-- Given entries follows --

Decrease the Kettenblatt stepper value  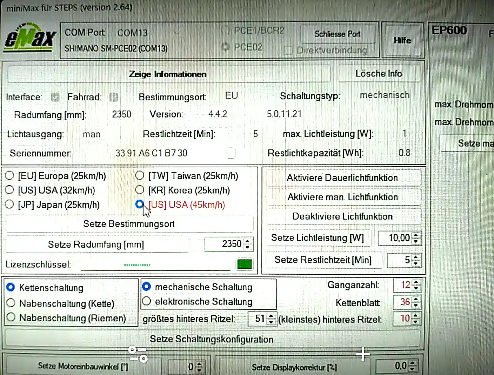point(416,304)
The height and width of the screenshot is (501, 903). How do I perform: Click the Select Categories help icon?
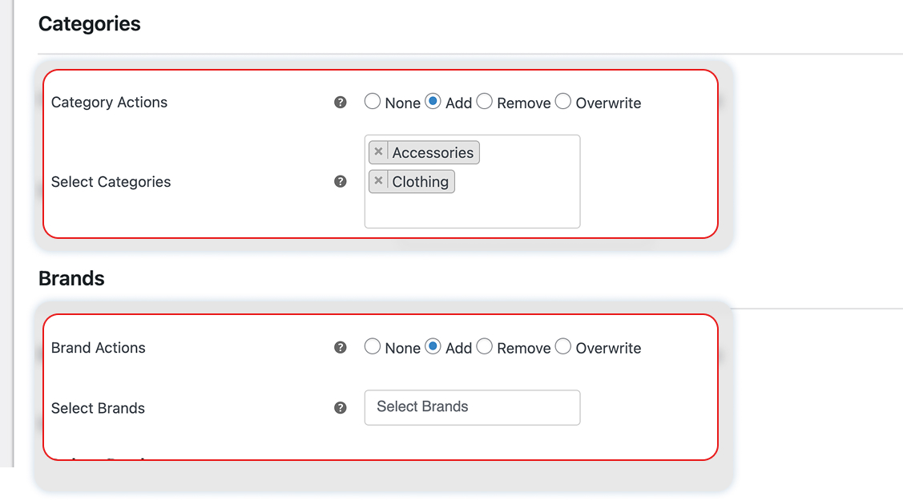(341, 181)
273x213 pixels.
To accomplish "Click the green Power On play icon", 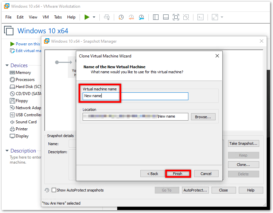I will coord(87,17).
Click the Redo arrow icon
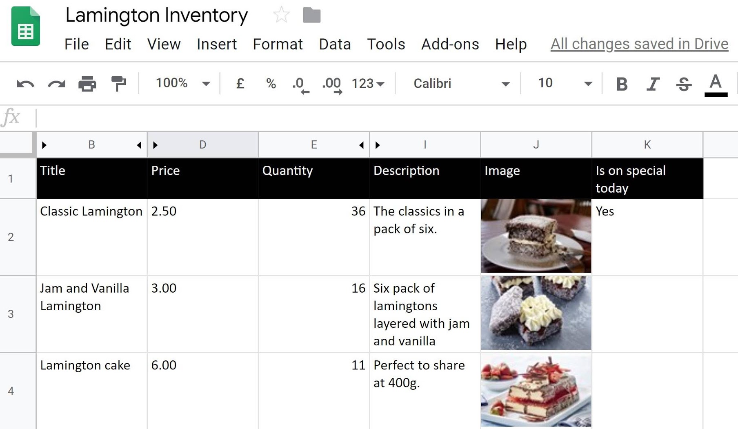 pyautogui.click(x=56, y=84)
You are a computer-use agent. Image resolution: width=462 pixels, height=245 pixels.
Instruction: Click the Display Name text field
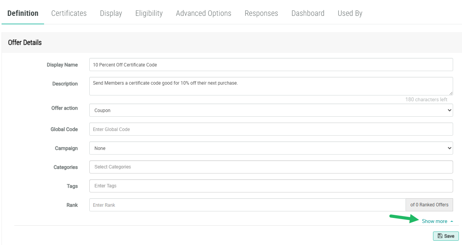coord(271,65)
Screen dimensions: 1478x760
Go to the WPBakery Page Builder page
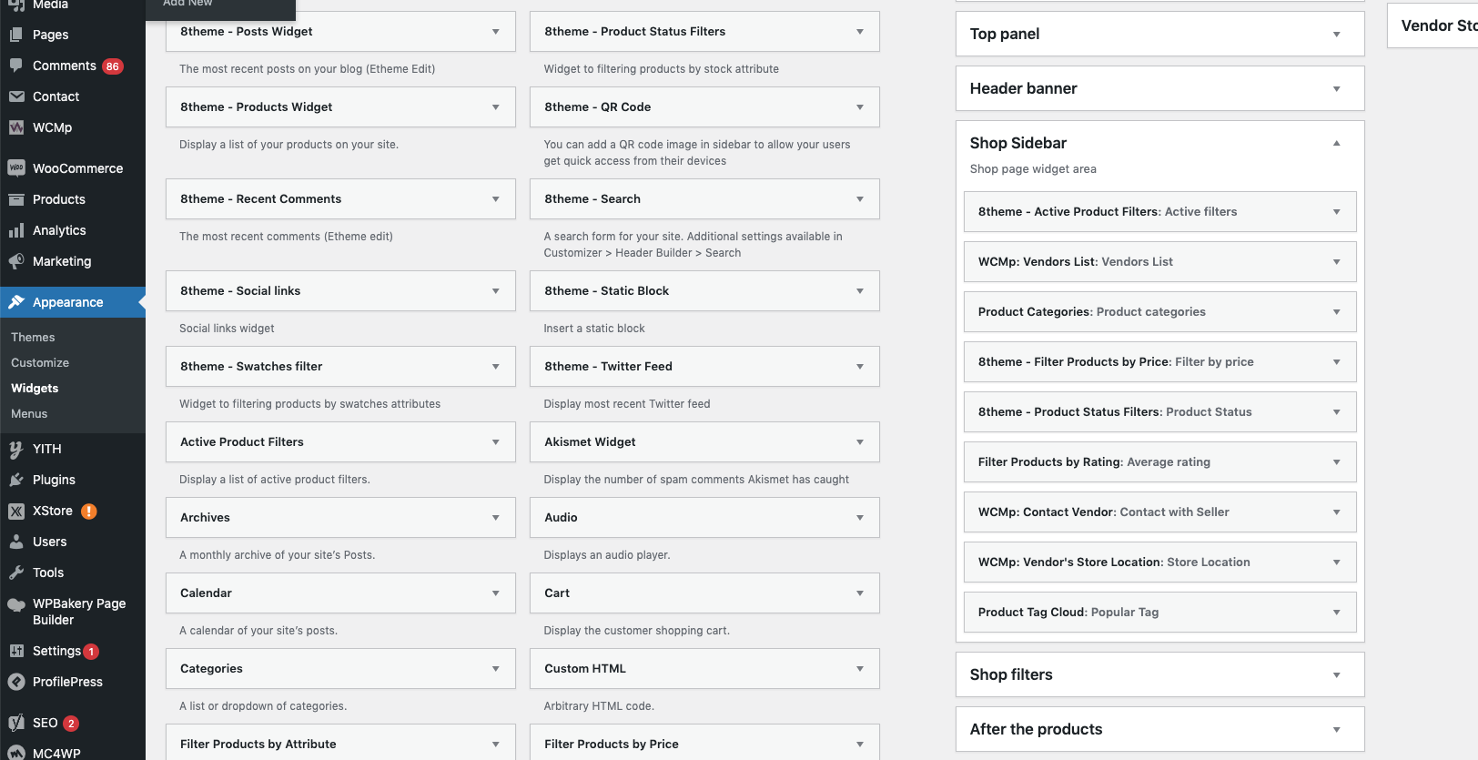(78, 612)
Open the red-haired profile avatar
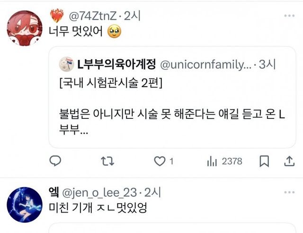This screenshot has width=303, height=233. [22, 28]
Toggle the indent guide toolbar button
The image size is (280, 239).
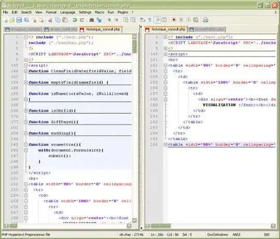coord(157,20)
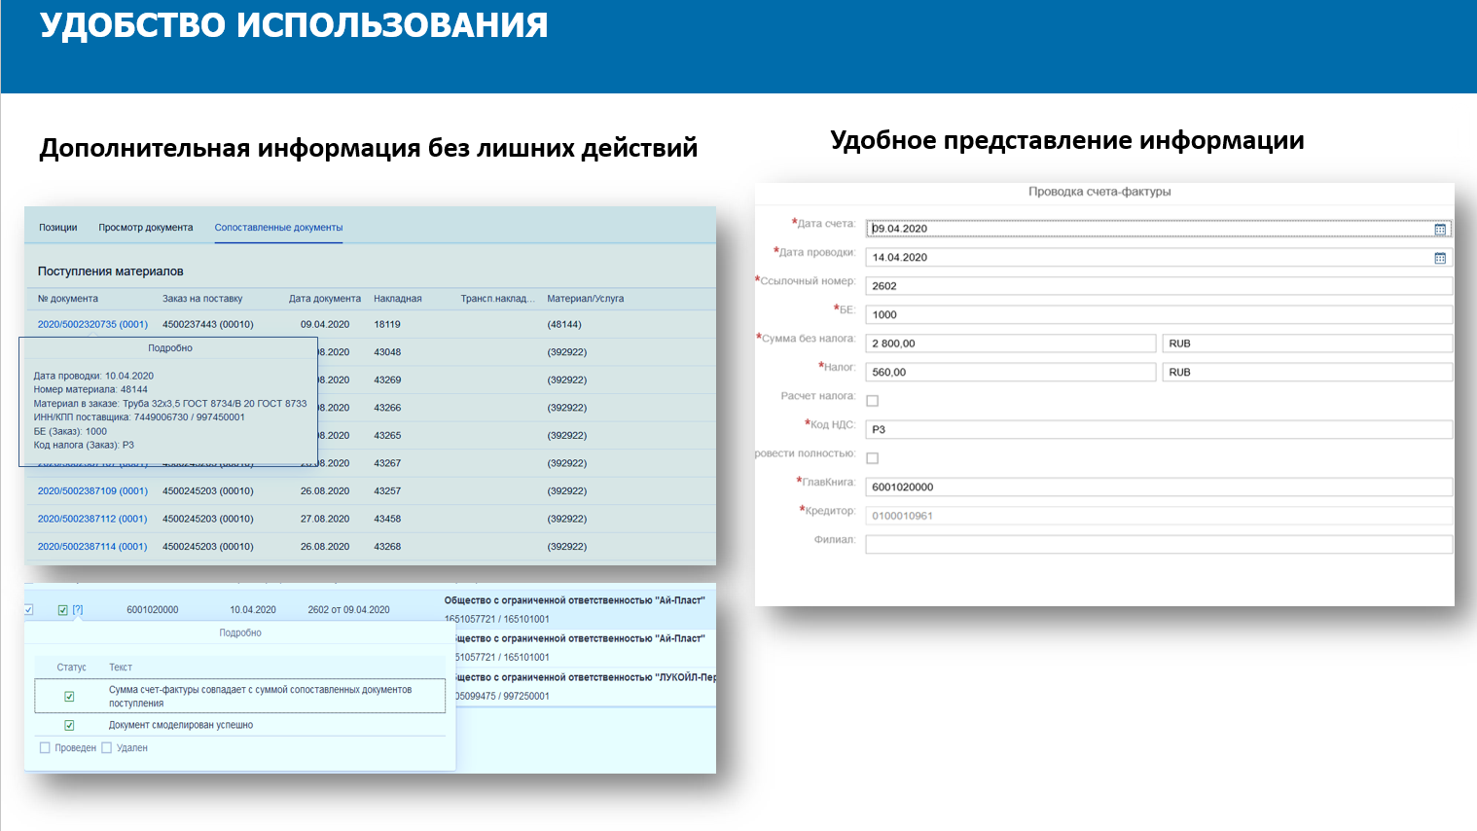Toggle the 'Документ смоделирован успешно' status checkbox
Image resolution: width=1477 pixels, height=831 pixels.
(69, 725)
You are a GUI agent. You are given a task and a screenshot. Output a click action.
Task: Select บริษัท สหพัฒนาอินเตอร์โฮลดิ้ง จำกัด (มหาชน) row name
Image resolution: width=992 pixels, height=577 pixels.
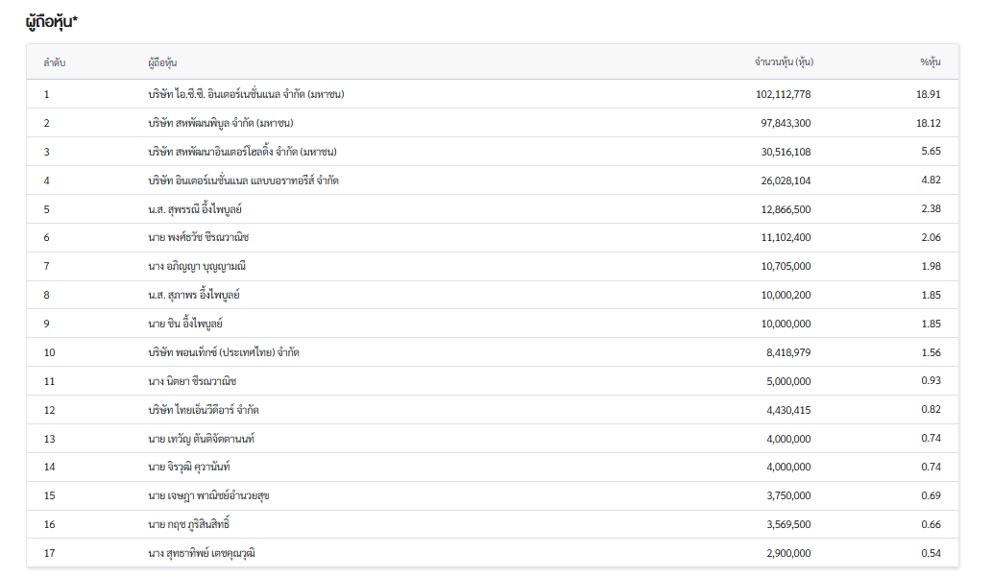242,152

-- Given entries concluded --

Task to complete
Examine the records and pull out every line where the string "agent" occurs.

Task result
You are a computer-use agent. Image resolution: width=462 pixels, height=245 pixels.
You are a GUI agent. You are given a task and a screenshot. Output a click action.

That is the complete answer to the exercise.